Document:
■ ■ ■ ■
Nous entrons donc dans un moment charnière entre deux quinquennats. Dans cette campagne électorale qui commence avez-vous déjà entendu des idées, des pistes d’action, des propositions qui ont particulièrement retenues votre attention ?… Et si non, pensez-vous à des idées, des pistes d’actions ou des propositions que vous aimeriez entendre ces prochaines semaines et ces prochains mois ? - les propositions du Synavi (Syndicat national des arts vivants) pour "changer de paradigme" ont commencé à infuser auprès des interlocuteurs des institutions, qui commencent à accorder de la considération à des projets artistiques centrés sur la relation avec le public plutôt que sur la création déconnectée du public. Il y a toujours une culture à deux vitesses avec des projets sur-financés et des projets sous-financés. Le mouvement d'occupation des théâtres a vu proposer des initiatives pour remettre de la solidarité dans un secteur très concurrentiel, par exemple avec les initiatives comme les "paniers culturels" en pays de la Loire, reprises en Auvergne-Rhône-Alpes. - J'ai défendu pendant le confinement une "présomption d'utilité publique" pour toutes les équipes artistiques capables de rendre compte de leur action artistique sur des indicateurs objectifs sans passer par "l'expertise" d'opérateurs culturels qui ne sont pas légitimes pour attribuer un label d'"excellence" trop souvent utilisé pour exclure.
■ ■ ■ ■
Liste des données:
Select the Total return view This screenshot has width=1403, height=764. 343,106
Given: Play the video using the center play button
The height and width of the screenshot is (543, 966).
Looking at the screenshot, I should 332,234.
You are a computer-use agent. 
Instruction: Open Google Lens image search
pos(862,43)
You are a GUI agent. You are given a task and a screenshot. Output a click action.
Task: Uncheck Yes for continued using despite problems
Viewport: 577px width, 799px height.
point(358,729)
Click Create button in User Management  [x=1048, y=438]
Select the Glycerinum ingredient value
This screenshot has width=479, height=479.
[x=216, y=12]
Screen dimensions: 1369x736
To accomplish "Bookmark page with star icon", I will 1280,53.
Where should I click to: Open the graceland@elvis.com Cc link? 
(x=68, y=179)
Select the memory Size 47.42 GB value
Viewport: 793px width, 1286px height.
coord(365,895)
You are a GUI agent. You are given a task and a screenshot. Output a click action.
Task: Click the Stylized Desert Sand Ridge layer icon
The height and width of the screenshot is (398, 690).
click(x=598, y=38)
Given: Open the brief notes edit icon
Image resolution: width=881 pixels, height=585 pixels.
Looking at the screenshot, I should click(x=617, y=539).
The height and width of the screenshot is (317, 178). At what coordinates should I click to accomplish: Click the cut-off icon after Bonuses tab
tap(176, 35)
■ ■ ■ ■
Exercices proposés:
A - Indiquez si chacune des affirmations suivantes concorde avec le document, en répondant par oui ou par non et en citant les mots décisifs du document : (i) les « paniers culturels » sont nés en Auvergne-Rhône-Alpes avant d'être repris en Pays de la Loire ; (ii) une culture à deux vitesses persiste ; (iii) la « présomption d'utilité publique » a été défendue pendant le confinement.
B - Recopiez à l'identique la partie de la liste des données qui commence à la ligne contenant « Select the memory Size 47.42 GB value » et va jusqu'à la fin de cette liste, ces deux bornes comprises.

Résultats par tâche:
A -
(i) Non : « les "paniers culturels" en pays de la Loire, reprises en Auvergne-Rhône-Alpes ».
(ii) Oui : « Il y a toujours une culture à deux vitesses avec des projets sur-financés et des projets sous-financés. »
(iii) Oui : « J'ai défendu pendant le confinement une "présomption d'utilité publique" ».

B -
Select the memory Size 47.42 GB value
Viewport: 793px width, 1286px height.
coord(365,895)
You are a GUI agent. You are given a task and a screenshot. Output a click action.
Task: Click the Stylized Desert Sand Ridge layer icon
The height and width of the screenshot is (398, 690).
click(x=598, y=38)
Given: Open the brief notes edit icon
Image resolution: width=881 pixels, height=585 pixels.
Looking at the screenshot, I should click(x=617, y=539).
The height and width of the screenshot is (317, 178). At what coordinates should I click to accomplish: Click the cut-off icon after Bonuses tab
tap(176, 35)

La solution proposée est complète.